In the last half century, fractals have led mathematicians into unknown terrain, like fractal calculus and fractal algebra. But fractals are more than just a subfield of math. Their characteristic roughness helps scientists visualize chaos and model the evolution of changing systems. They help engineers find new designs for practical gizmos. They even inspire artists and musicians.

In the world of mathematics, Lapidus, who counts Mandelbrot as a friend and was the last person to talk to him before his death in 2010, has unearthed deep connections between fractals and the mathematical field of number theory. He and others have used fractals to analyze the
Riemann zeta function, which is connected to the distribution of prime numbers along the number line. The Riemann hypothesis, which makes a claim about this function, is widely regarded as the most important unsolved problem in all of mathematics, and an underlying fractal structure may one day figure into its proof.

Fractals also permeate society. Mandelbrot and others long suspected that financial markets could be modeled with chaotic fractal processes, though it’s yet to be proved. Researchers have measured the fractal dimension of the drip patterns in Jackson Pollock paintings.
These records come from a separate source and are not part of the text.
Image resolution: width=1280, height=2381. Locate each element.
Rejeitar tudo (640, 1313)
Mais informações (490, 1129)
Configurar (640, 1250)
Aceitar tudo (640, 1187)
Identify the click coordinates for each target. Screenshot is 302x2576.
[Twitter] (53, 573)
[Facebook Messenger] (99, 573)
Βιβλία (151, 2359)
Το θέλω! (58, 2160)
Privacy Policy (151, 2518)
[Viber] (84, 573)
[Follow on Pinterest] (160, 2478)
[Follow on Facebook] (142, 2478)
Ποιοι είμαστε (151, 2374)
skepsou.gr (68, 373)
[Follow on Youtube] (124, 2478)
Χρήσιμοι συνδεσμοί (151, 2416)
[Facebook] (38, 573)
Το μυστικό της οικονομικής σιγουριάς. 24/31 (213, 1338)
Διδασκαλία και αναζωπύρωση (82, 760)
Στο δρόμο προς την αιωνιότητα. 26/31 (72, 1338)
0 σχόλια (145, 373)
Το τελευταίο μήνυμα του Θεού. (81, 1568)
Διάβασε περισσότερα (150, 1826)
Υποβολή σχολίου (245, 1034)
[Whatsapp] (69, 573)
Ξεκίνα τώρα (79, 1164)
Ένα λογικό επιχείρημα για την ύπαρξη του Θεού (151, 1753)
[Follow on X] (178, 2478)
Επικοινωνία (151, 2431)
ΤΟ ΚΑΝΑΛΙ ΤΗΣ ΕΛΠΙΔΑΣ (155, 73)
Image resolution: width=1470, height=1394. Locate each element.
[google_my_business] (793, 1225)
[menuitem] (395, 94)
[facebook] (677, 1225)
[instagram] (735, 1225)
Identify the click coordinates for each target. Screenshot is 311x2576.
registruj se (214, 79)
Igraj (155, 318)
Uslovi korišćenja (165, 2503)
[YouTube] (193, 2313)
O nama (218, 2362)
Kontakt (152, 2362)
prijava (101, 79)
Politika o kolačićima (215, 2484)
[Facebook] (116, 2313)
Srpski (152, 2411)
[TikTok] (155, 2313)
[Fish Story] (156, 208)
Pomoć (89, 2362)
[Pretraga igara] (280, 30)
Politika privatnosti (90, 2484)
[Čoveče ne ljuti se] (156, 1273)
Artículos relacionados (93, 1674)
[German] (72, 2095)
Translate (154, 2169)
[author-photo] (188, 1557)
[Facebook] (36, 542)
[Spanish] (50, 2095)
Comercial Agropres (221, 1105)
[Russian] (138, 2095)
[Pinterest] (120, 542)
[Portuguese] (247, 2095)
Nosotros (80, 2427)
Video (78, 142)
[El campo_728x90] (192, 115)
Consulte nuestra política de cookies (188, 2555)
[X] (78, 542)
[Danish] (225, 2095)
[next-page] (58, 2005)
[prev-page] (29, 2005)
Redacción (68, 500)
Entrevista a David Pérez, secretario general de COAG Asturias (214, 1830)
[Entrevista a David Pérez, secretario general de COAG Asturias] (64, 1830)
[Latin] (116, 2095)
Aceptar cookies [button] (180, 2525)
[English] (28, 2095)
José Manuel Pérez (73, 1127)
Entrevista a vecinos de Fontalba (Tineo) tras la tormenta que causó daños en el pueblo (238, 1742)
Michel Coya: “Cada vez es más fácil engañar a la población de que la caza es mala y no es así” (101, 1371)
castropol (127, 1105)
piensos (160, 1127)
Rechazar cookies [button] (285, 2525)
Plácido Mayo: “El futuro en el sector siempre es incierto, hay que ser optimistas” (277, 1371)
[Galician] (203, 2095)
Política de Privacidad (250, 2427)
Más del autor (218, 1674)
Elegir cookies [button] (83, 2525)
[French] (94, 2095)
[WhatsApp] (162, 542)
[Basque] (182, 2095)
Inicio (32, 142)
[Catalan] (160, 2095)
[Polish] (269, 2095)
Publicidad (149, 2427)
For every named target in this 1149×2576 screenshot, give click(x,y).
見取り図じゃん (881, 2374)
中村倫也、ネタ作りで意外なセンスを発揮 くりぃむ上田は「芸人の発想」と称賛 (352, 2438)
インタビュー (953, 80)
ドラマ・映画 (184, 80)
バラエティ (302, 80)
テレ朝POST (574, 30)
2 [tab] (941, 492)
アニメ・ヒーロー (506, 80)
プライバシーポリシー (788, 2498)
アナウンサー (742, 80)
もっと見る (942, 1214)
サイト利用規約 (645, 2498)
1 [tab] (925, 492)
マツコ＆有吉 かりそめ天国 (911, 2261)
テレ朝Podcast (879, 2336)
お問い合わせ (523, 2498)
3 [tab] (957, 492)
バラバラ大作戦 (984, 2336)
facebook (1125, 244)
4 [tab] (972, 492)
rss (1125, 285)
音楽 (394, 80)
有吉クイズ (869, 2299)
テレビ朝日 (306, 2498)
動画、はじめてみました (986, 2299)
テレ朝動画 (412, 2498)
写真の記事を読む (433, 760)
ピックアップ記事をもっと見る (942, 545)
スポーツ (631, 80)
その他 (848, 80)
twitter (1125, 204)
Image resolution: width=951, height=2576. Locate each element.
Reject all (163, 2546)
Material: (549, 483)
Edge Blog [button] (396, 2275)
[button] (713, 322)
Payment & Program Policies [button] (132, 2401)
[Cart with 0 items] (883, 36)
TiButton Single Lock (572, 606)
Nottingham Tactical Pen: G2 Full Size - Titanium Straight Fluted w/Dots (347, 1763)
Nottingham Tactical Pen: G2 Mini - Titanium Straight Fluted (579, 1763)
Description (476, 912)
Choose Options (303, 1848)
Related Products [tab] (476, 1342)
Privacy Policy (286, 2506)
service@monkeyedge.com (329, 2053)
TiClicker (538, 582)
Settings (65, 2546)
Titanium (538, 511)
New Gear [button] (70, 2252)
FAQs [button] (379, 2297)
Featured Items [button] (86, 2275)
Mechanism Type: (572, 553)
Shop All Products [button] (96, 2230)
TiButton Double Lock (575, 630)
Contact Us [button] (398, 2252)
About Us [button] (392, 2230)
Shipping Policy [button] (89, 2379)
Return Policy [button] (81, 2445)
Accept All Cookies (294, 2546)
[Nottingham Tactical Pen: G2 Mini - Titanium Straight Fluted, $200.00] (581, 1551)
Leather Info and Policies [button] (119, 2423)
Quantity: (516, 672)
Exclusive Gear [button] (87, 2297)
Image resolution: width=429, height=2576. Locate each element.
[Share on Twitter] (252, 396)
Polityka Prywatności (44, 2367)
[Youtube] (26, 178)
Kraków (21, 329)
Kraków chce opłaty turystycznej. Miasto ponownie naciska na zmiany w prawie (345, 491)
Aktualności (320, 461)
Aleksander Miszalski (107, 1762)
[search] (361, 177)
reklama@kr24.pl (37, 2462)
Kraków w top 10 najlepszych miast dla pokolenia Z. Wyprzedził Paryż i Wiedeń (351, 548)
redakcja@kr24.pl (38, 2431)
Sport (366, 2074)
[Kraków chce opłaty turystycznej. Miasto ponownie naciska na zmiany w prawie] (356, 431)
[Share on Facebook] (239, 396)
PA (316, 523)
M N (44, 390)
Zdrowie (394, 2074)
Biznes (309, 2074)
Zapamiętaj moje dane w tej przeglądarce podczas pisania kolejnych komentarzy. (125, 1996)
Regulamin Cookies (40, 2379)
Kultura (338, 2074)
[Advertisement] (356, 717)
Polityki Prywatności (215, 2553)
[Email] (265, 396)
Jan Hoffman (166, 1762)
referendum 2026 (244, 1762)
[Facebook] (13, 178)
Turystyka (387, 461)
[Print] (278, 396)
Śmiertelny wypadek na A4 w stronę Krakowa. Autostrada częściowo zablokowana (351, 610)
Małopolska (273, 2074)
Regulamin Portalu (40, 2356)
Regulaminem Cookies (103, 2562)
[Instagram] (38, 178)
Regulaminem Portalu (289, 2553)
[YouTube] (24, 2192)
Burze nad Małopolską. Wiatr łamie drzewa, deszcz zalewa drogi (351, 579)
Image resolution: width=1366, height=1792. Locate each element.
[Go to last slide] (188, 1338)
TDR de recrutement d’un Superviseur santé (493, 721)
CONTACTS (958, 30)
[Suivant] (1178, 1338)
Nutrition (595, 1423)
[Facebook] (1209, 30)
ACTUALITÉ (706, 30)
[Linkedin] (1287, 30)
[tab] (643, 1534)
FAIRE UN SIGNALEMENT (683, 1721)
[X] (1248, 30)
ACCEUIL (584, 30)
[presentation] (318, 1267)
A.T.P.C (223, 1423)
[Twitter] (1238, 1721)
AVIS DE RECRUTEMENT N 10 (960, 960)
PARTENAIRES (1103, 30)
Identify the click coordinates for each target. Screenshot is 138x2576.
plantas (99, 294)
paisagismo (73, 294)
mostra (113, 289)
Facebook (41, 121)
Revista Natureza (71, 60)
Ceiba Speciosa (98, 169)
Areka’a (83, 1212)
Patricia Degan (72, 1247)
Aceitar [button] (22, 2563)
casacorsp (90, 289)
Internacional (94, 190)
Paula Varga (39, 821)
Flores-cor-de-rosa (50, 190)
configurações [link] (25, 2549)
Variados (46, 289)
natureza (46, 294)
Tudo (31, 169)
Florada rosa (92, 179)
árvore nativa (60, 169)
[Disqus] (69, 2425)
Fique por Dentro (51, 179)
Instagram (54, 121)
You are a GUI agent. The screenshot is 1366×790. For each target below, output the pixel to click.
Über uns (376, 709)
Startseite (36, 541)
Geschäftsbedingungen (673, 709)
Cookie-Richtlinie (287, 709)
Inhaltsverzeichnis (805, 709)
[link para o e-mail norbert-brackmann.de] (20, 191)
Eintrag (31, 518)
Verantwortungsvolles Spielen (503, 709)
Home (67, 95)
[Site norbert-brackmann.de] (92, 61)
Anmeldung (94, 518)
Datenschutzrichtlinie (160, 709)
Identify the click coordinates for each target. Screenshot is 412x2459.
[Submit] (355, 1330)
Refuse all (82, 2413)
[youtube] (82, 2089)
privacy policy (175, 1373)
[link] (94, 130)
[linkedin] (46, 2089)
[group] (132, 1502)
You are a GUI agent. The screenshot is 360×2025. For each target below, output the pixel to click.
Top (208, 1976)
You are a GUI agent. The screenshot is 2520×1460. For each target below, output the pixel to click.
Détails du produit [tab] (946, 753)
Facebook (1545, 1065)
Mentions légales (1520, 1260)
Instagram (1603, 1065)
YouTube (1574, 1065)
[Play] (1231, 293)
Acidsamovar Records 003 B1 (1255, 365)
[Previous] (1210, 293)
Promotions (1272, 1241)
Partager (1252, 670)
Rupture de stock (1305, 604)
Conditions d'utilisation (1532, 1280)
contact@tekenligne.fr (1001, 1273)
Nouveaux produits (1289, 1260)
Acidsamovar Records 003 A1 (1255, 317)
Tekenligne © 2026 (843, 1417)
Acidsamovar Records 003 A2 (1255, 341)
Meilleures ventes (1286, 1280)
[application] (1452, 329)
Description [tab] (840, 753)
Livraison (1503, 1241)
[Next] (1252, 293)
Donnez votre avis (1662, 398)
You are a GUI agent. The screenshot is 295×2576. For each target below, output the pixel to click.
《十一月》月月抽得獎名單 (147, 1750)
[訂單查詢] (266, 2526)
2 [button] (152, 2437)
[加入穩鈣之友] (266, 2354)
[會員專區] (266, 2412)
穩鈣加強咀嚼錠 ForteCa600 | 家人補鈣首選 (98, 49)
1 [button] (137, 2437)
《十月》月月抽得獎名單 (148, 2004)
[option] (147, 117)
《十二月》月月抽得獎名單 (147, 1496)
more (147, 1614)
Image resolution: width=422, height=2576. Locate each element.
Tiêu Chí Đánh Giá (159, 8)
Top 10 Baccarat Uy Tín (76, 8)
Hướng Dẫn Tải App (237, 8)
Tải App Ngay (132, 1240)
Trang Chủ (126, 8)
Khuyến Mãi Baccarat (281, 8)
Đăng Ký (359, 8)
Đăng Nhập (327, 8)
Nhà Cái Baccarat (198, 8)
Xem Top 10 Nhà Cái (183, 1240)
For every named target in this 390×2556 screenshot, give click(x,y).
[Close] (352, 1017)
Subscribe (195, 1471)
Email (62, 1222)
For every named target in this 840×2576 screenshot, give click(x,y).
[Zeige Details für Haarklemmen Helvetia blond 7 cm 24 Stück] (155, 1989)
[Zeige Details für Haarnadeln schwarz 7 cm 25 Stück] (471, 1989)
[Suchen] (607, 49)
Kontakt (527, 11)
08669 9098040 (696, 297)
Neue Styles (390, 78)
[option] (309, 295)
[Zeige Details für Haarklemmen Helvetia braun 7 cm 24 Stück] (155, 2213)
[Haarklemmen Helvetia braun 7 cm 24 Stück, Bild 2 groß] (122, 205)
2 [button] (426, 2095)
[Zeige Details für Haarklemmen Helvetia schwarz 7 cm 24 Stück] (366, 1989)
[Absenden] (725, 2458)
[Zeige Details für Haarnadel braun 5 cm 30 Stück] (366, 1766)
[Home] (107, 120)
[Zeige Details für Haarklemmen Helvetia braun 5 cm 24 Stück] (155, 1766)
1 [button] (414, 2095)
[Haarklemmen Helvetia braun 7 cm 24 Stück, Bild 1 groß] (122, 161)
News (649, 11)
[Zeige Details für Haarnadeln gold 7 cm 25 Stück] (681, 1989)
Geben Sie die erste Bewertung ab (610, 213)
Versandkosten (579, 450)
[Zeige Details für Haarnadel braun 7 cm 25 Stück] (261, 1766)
Some Johann Sebastian Bach compositions contain fractal-like self-similarity, as the combinations of long and short individual notes repeat at larger scales, in longer and shorter phrases.

While some mesmerizing fractal patterns might be considered art in their own right, they can also be a gateway to practical innovations. “It begins with, ‘Oh, that’s really interesting that you could make these complicated pictures,’ but mathematicians get drawn in, far beyond the pictures,” says Michael Barnsley, a mathematician at the Australian National University in Canberra who was inspired by fractals to design an image-compression strategy.

Barnsley began scrutinizing fractals in the 1980s because he was interested in chaos theory, the study of how random processes evolve from simple, deterministic starting points. He recognized that images often include self-similar details — the way a line crosses a pixel in one part of an image might look the same as in another pixel.

From that observation came an image-compression method that could reduce or enlarge parts of an image. By the early 1990s, Microsoft began using the method. Fractal-inspired designs have also been explored for signal processing and data analysis. Fractal-like antennas with tortuous curves enable communication over multiple frequencies and occupy a tiny area in some wireless devices.

Fractals may even prove vital to today’s most transformative technology: AI. Barnsley suspects that as AI companies race to improve algorithms and architectures, they will recognize benefits in exploiting self-similarity. “Our brain is pretty much a fractal-like object,” he says. Connections between neurons are like a self-similar branching system. “And if you’re going to arrive at consciousness, an artificial consciousness,” he says, “it’s got to have a self-referential template inside it.”